Note: This bug is displayed in read-only format because the product is no longer active in Red Hat Bugzilla.

Bug 1394956

Summary:	restraint process never returns on an ssh error
Product:	[Retired] Restraint	Reporter:	Vimal Patel <vipatel>
Component:	general	Assignee:	Artem Savkov <asavkov>
Status:	CLOSED NOTABUG	QA Contact:
Severity:	urgent	Docs Contact:
Priority:	unspecified
Version:	master	CC:	asavkov, bpeck
Target Milestone:	---
Target Release:	---
Hardware:	All
OS:	Linux
Whiteboard:
Fixed In Version:		Doc Type:	If docs needed, set a value
Doc Text:		Story Points:	---
Clone Of:		Environment:
Last Closed:	2017-08-10 17:58:23 UTC	Type:	Bug
Regression:	---	Mount Type:	---
Documentation:	---	CRM:
Verified Versions:		Category:	---
oVirt Team:	---	RHEL 7.3 requirements from Atomic Host:
Cloudforms Team:	---	Target Upstream Version:
Embargoed:

Description Vimal Patel 2016-11-14 21:19:11 UTC

Description of problem:
Restraint process never returns on an ssh error.

Our team runs Restraint jobs that take a long time, and recently we have seen a lot of issues where the Restraint process never returns, and it is because of an ssh issue.

All I see in the log is:
Using ./FFinterop_final.01 for job run
Connecting to http://localhost:8091/run for host: 10.34.54.61:8081, recipe id:1
Error writing to ssh channel
Error reading from ssh channel
Connection terminated unexpectedly [g-io-error-quark, 34]

When looking into the client it was having an issue w/I saw that there was a core dump for the restraintd process:

● restraintd.service - The restraint harness.
Loaded: loaded (/usr/lib/systemd/system/restraintd.service; enabled; vendor preset: disabled)
Active: failed (Result: core-dump) since Mon 2016-11-14 21:14:54 CET; 18min ago
Process: 2411 ExecStart=/usr/bin/restraintd (code=dumped, signal=SEGV)
Process: 2405 ExecStartPre=/usr/bin/check_beaker (code=exited, status=0/SUCCESS)
Main PID: 2411 (code=dumped, signal=SEGV)
CGroup: /system.slice/restraintd.service

I don't know if this is always the case, but I have Jenkins jobs and I have a lot of issues w/s390x systems and ppc64 vms from Beaker.

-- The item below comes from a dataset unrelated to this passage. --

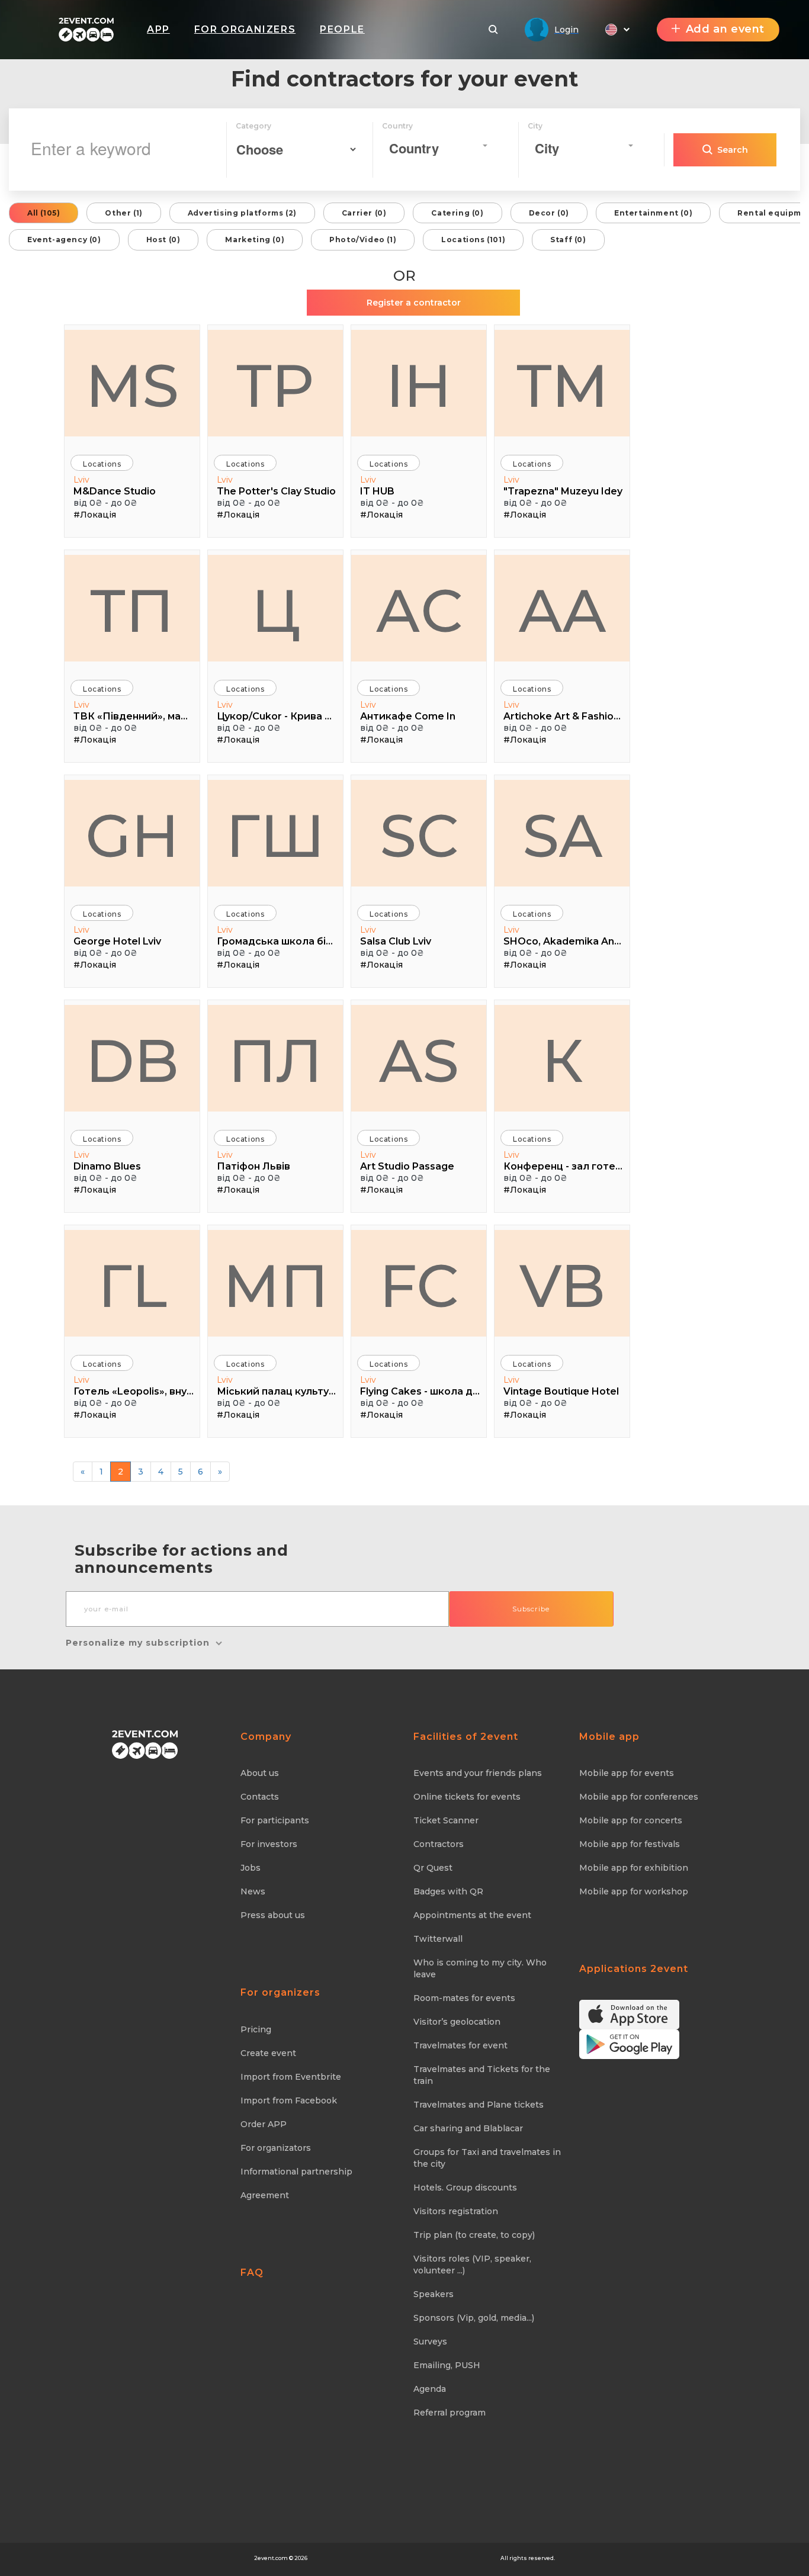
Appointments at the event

I would be able to handle the issue if the Restraint process ends and returns the error code; however, it never ends.

Case 1: An ssh error on initial connect, shows an error, but never returns.
Case 2: An ssh error in the middle of a job, shows an error, but there seems to be an infinite number of retries to connect.

For Case 1, can this be reattempted a certain amount of times 5 w/60second wait, and if not connected at that point give up and exit with the error code (I would like to see similiar behavior for Case 2).

This is a major issue for our team, because we are waiting for a process that is expecting to take 3-4hrs in a an automated Jenkins job; however, in some cases nothing was ever run, and I have to implement a kill time for the process myself. If it returned, I would be able to to know it exited early, restart the restraint process on the client and retry, but currently this is not possible, since it does not return.

Version-Release number of selected component (if applicable):
0.1.28

How reproducible:
100%

Steps to Reproduce:
1. restraintd process stopped or errored on client
2. run a restraint call to run a test (i.e.:
/usr/bin/restraint -vvv --host 1=10.34.54.61:8081 --job /home/jenkins/workspace/PIT-FFInterop-nss-ppc-vipatel-runtest/qe-pit-scenarios/ffinterop_ppc-nss/FFinterop_final.xml)
3.

Actual results:
the restraint process never returns

Expected results:
the restraint process returns a failure after an acceptable amount of retries is attempted.

Additional info:

Comment 1 Artem Savkov 2016-11-16 13:21:25 UTC

 http://gerrit.beaker-project.org/5439 Fix infinite loop on ssh failure.
 http://gerrit.beaker-project.org/5440 Limit number of reconnection retries.